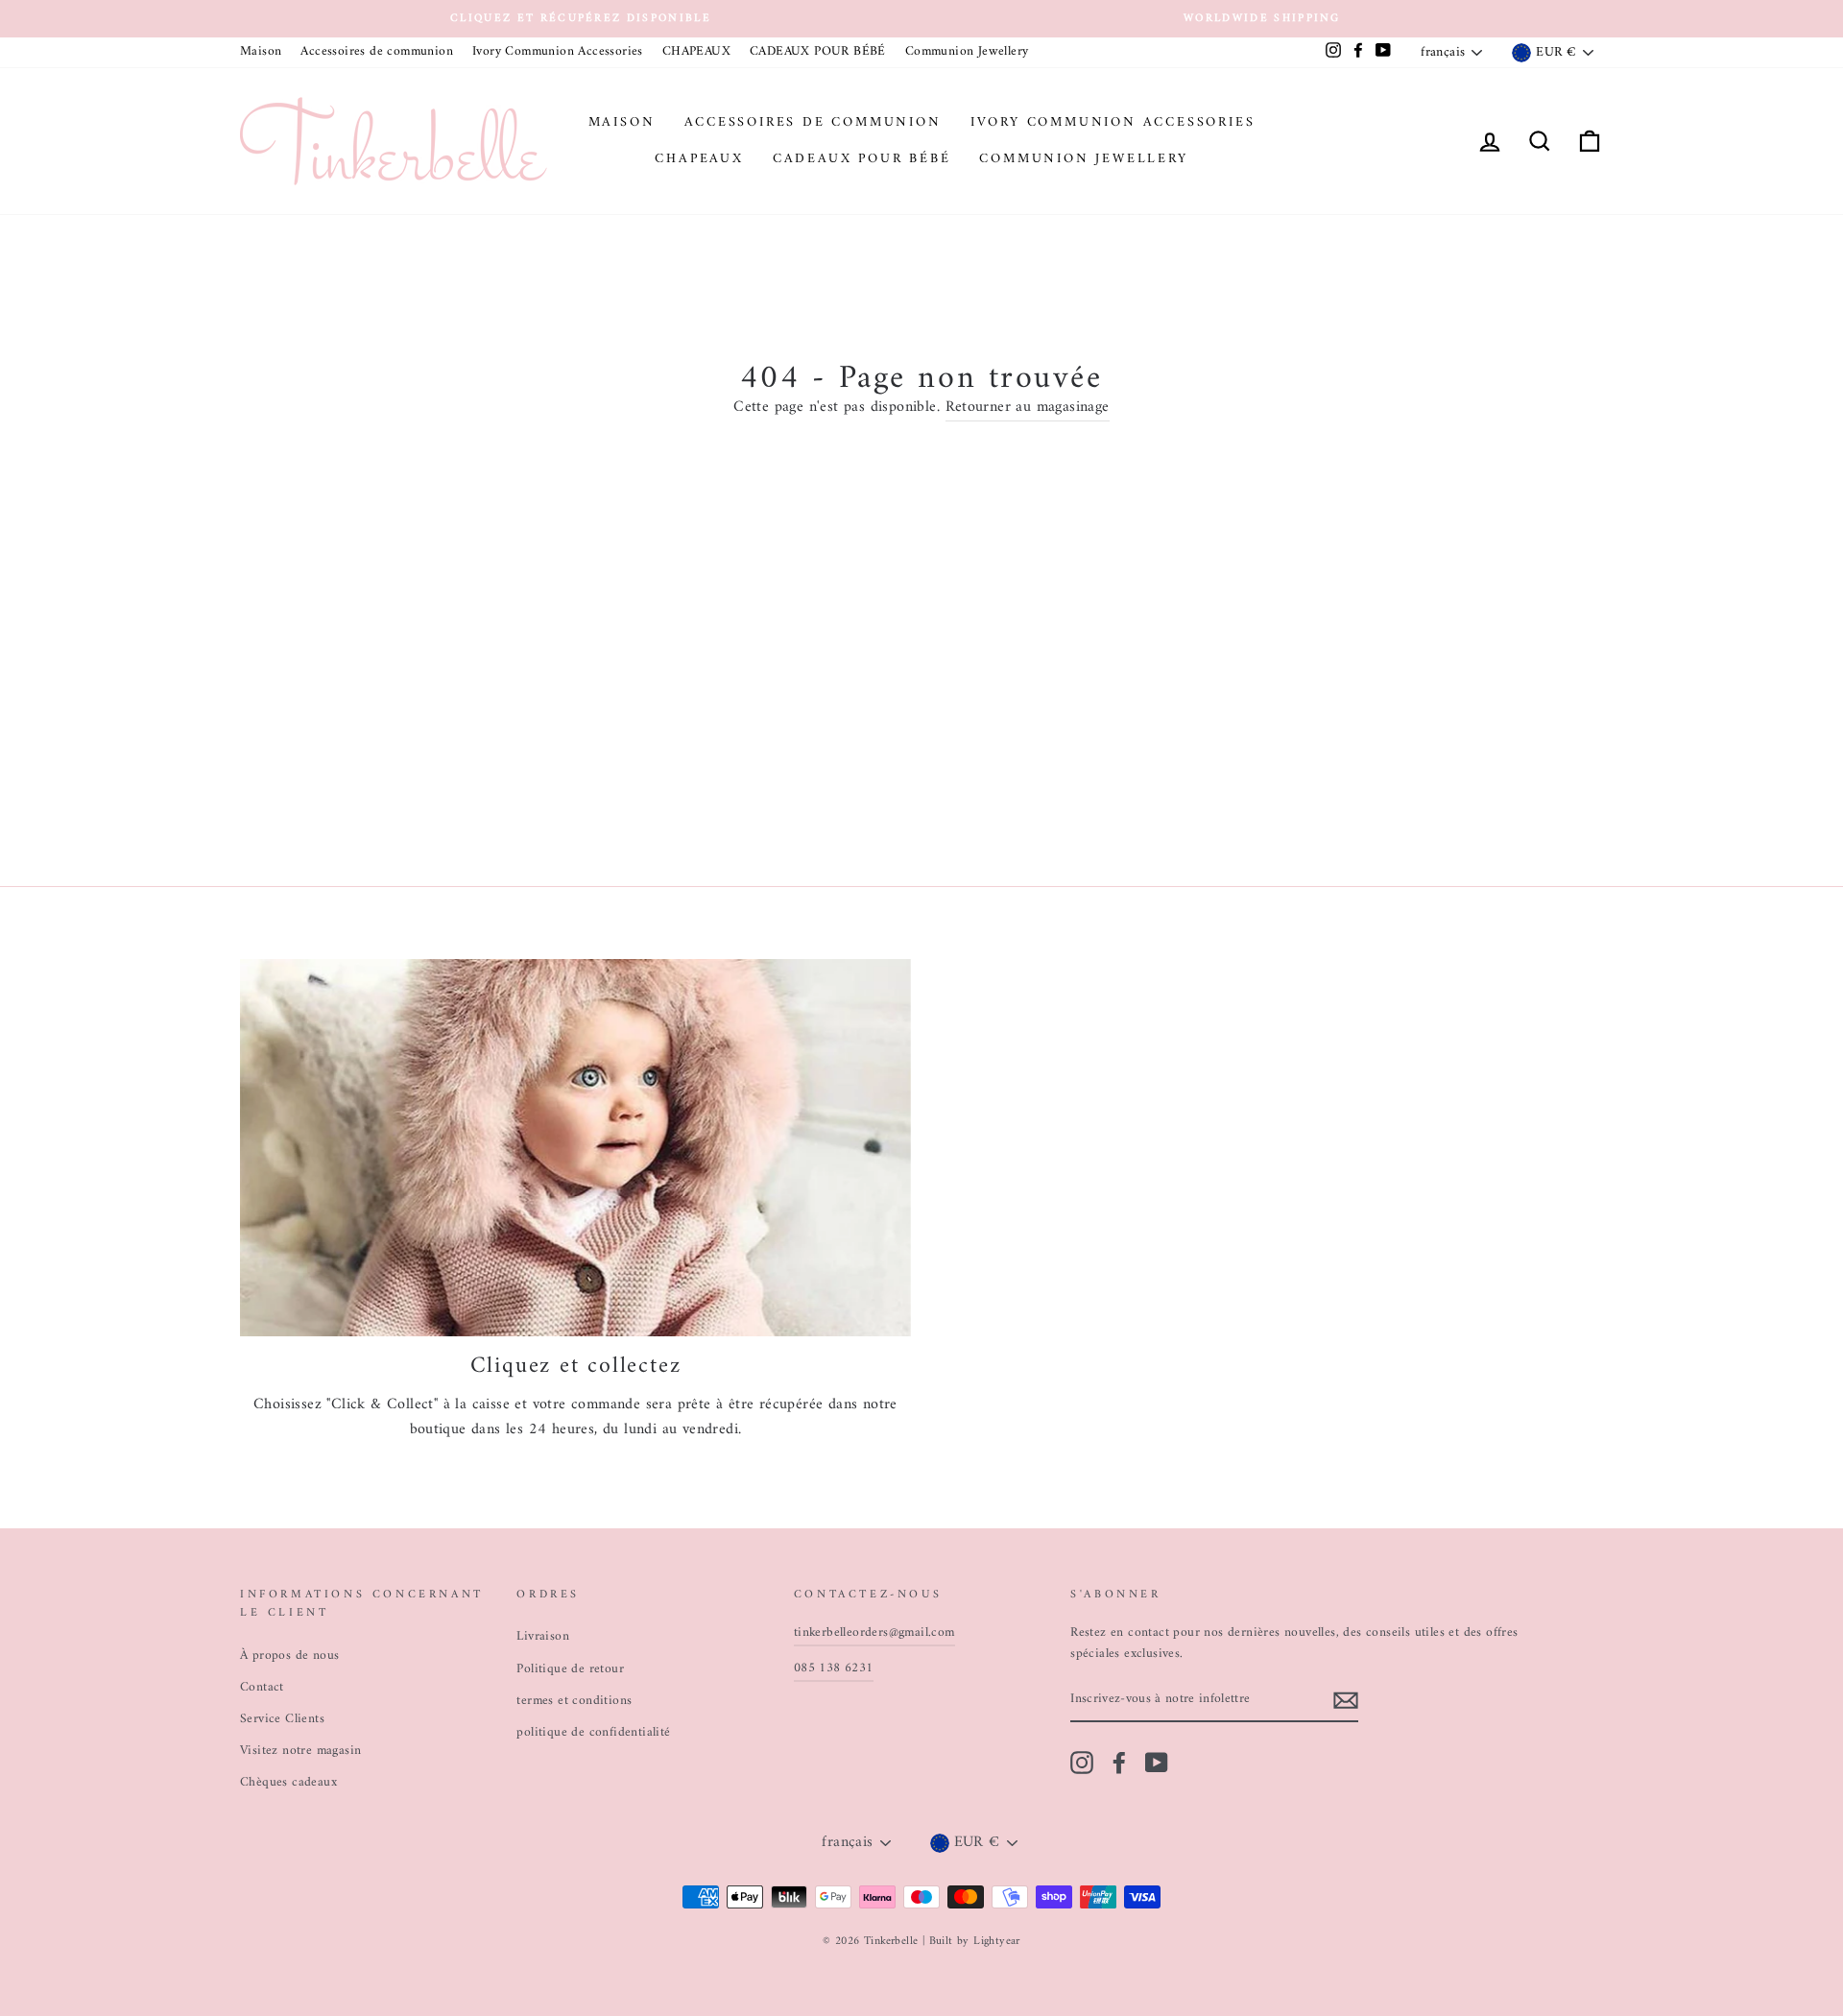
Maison (260, 51)
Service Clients (282, 1719)
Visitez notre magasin (300, 1751)
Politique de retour (570, 1669)
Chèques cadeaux (288, 1782)
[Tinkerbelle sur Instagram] (1081, 1762)
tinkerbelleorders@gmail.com (874, 1632)
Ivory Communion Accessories (557, 51)
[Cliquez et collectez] (575, 1147)
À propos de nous (289, 1656)
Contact (262, 1687)
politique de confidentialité (593, 1732)
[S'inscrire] (1345, 1701)
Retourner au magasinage (1027, 408)
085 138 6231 (834, 1668)
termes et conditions (574, 1701)
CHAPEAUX (696, 51)
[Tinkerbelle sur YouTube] (1156, 1762)
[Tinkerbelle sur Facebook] (1119, 1762)
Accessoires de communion (376, 51)
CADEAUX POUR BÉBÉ (818, 51)
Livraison (542, 1636)
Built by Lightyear (974, 1942)
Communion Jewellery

=====

**What this task involves**
Give back, unchanged, the line that holds "À propos de nous (289, 1656)" along with all lines after it through the last line above.

**Solution**
À propos de nous (289, 1656)
Contact (262, 1687)
politique de confidentialité (593, 1732)
[S'inscrire] (1345, 1701)
Retourner au magasinage (1027, 408)
085 138 6231 (834, 1668)
termes et conditions (574, 1701)
CHAPEAUX (696, 51)
[Tinkerbelle sur YouTube] (1156, 1762)
[Tinkerbelle sur Facebook] (1119, 1762)
Accessoires de communion (376, 51)
CADEAUX POUR BÉBÉ (818, 51)
Livraison (542, 1636)
Built by Lightyear (974, 1942)
Communion Jewellery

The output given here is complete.